My eldest son recently asked me for the best parenting advice I had. I told him to not overthink it. And when in doubt, do nothing.
Last week, my son asked me for what parenting advice I’d recommend. He chose not to take “don’t” for an answer, and instead prompted me to write this piece, which I realise I’ve been writing in one way or another for the last 30 years.
I come from a split family, and in turn, the family that I created was split. Both by design, and by mortal circumstance. This year, I’ve already turned 53, and while I never thought I’d ever be that age, thoughts invariably have turned to what I should have at this age.
I have riches in other aspects.
However, I’d like to add something to the conversation in regard to raising one’s kids. There’s no right way, and often, I’ve discovered that shoehorning your children into your assumptions of them pushes them further away from what you want.
So, I just let go.
My eldest son is the Editor of this publication, and while he was the first of the bloodline to gain a tertiary education, I made no real grand moment about it. That isn’t to say I wasn’t proud; I absolutely was, but from the youngest time, I’ve entrusted all three of my children the responsibility to figure out what they want to do. It didn’t matter what that was. It meant a lot to me, because I didn’t force him into anything. He went to uni, eventually falling into writing – that’s all him. We barely talk about it. He knows we can, but we don’t. That’s his part of life, and it should remain his.
This theory drips back to 1985, when I fell pregnant. Mathew was born when I was 21. I married his father soon beforehand. We were young, and in love, and making the ends meet seemed less important than what we felt, and what we created. We didn’t put restrictions on them, because, frankly, we were unsure what we were doing. Looking back, we were just kids, but given the opportunity, I’d do the same again. That union was not to last, and I made the choice to leave, for the good of the kids. Certain choices had to be made.
And that is what I’ve tried to give them. Freedom of choice. Nothing is forever, and I hope they’ve learned that. They’re free to make their own mistakes, as I have: leaving union, leaving employment, leaving housing; but I’ve done so for what I assumed to be the best reasons at those points in time. If that happened to be shifting from rental property to rental property, or commuting vast distances, we never had much of anything but we always made that enough.
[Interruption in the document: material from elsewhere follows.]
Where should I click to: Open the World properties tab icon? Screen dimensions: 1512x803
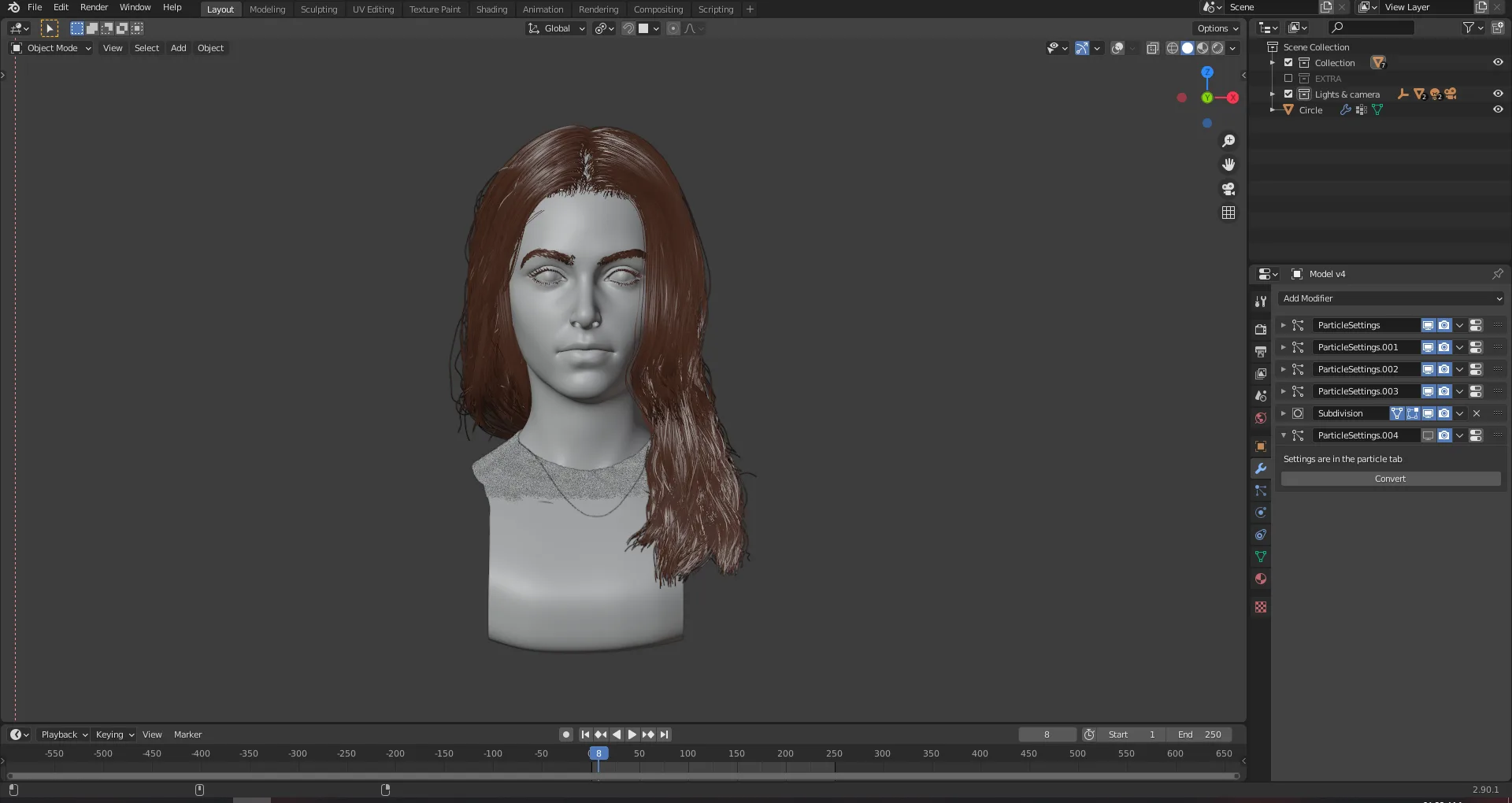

We may not have holidayed, or ate out regularly, but as Mathew pointed out, the memories I forgot about are the most memorable. A prime example of this was tying fishing line to a handbag, and leaving it on the footpath outside our busy street, waiting for someone to pick it up and then reeling the goods back in the window. Apparently that happened in 1997. I entirely forgot about it; he did not, which makes me extremely proud of what we went through. Proud that he remembers the good times, because in retrospect, they were primarily bad. Short on rent, short on food, short on prospects. What evaded us for most of the new millennium was stability, however, the constant was us, and the thousand practical in-jokes lost to time. I’ve since remarried, and relocated, but my ethos has not changed in raising kids – do what you can for them, yes, but trust them enough to figure it out for themselves.